- See: Madras
- Appointed: 25 April 1834
- Installed: 20 July 1835
- Term ended: 04 April 1840
- Successor: Patrick Joseph Carew

Orders
- Ordination: 1810
- Consecration: 3 August 1834 by John Murphy

Personal details
- Born: Daniel O’Connor June 6, 1786 Limerick, Ireland
- Died: July 10, 1867 (aged 81) Dublin, Ireland
- Buried: Glasnevin
- Denomination: Catholic

= Daniel O'Connor (bishop) =

Catholic bishop of Madras

Daniel O’Connor (1786–1867) was the first vicar apostolic of Madras. He belonged to Augustinians and came as a missionary to India.

==Early life==
O’Connor was born 6 July 1786 in Limerick city. In 1807 he entered the Augustinian noviciate in Galway, and was professed the following year. He was ordained a priest in 1810, having studied theology in New Ross, County Wexford. After ordination to the priesthood he moved to the Augustinian house in Cork. He was elected provincial around this time and he held rallies for four years to rebuild Dungarvan church in County Waterford. In 1829 he led a delegation to London, which included the Dominican priest John Pius Leahy and Edmund Ignatius Rice, founder of the Christian Brothers, to lobby the government over a clause in the Catholic Emancipation bill which would have prohibited the religious orders. O'Connor was the chief negotiator with the Prime Minister and Home Secretary, and received an assurance that the clause would only be enforced by the attorney general – an action, they believed, that would never be taken.

Doyle recommended O'Connor to the Holy See in 1834 to become the first Irish Catholic vicar apostolic of Madras, India. He was consecrated bishop (3 August 1834) in Cork. O’Connor immediately went about raising money to help him build up the church in Madras. He eventually he collected £942, including money from an Indian princess and a gift of £10 from the Catholic Marchioness Wellesley, of the viceregal lodge, Phoenix Park (sister-in-law to the Prime Minister). He set sail for India on the Duke of Sussex (8 May 1835) from Gravesend, with his secretary and vicar general, Patrick Moriarty (1804–75), and several thousand books, on a journey that took ninety-three days by way of the Cape of Good Hope.

==Apostolic Vicar of Madras==
On arrival at Madras he assumed his duties as vicar apostolic. O'Connor was the first British subject to take up a position as a bishop in India. All previous bishops being Portuguese. It was not always easy for O'Connor and he spent some considerable time trying to earn government approval and support. By 1836 the civil authorities recognised him as the leader of local Catholics and in turn he acted as a liaison between the Church and Presidency of Madras. Amongst his priorities were healing rifts amongst the local Catholic clergy and establishing a system of Catholic schools, including girls schools, something which went against Hindu custom. A heavy workload combined with an unhealthy climate placed considerable pressure on O’Connor. This combined with a dispute with the Capuchin fathers in India led in 1837 to a severe stroke, which paralysed his left side.

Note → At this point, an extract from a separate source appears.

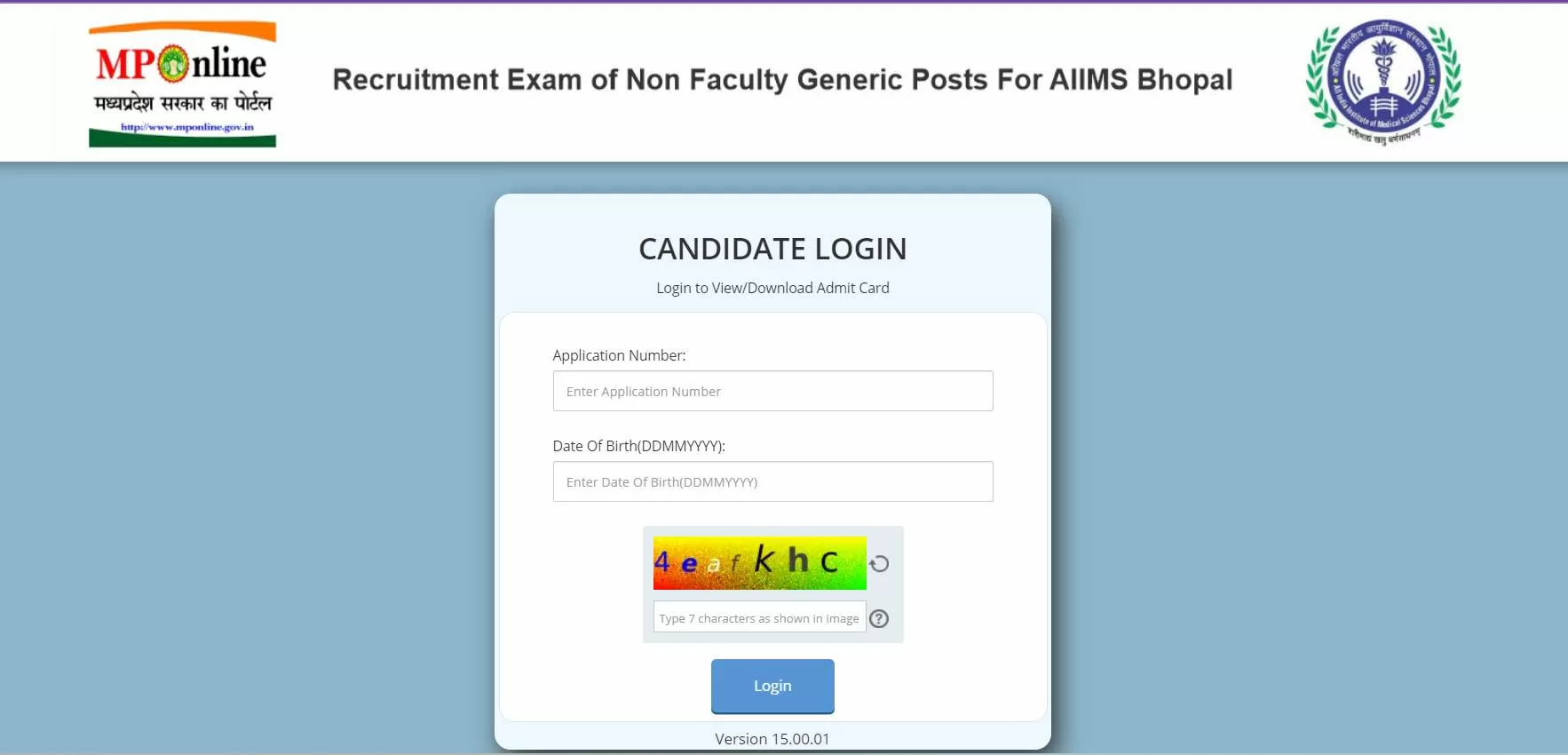Select the CANDIDATE LOGIN heading
The width and height of the screenshot is (1568, 755).
pos(772,249)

In 1838 he was made Apostolic Administrator of Mylapore. Here he had to resolve a controversy with his brother Augustinians over the ownership of Church property. The Church in Mylapore predated the Church in Madras and was founded in the 1600s by Portuguese missionaries. Amongst his other pastoral projects were a translation of the catechism into the local Tamil language. His health began to decline and after a bout of fever in 1839 he went to Rome, where he remained until 1842. In 1841 he resigned as Apostolic Vicar of Madras and was succeeded by Patrick Joseph Carew. He left India with a heavy heart, and the people he left behind were likewise saddened by his departure. They gave him several departing gifts, a ring and pectoral cross, symbols of his episcopal authority.

After his return to Ireland, O’Connor moved to Dublin, where he spent the remainder of his life at St John's Priory in the Liberties, Dublin, where he was known as the ‘St John's Lane bishop’. O'Connor remained active in general pastoral work. He also took a keen interest in the Repeal movement, visited Daniel O'Connell in Richmond prison in 1844, and celebrated a special Mass of thanksgiving on his release. Bishop O’Connor died 19 July 1867, and was buried in the Augustinian grave at Glasnevin cemetery.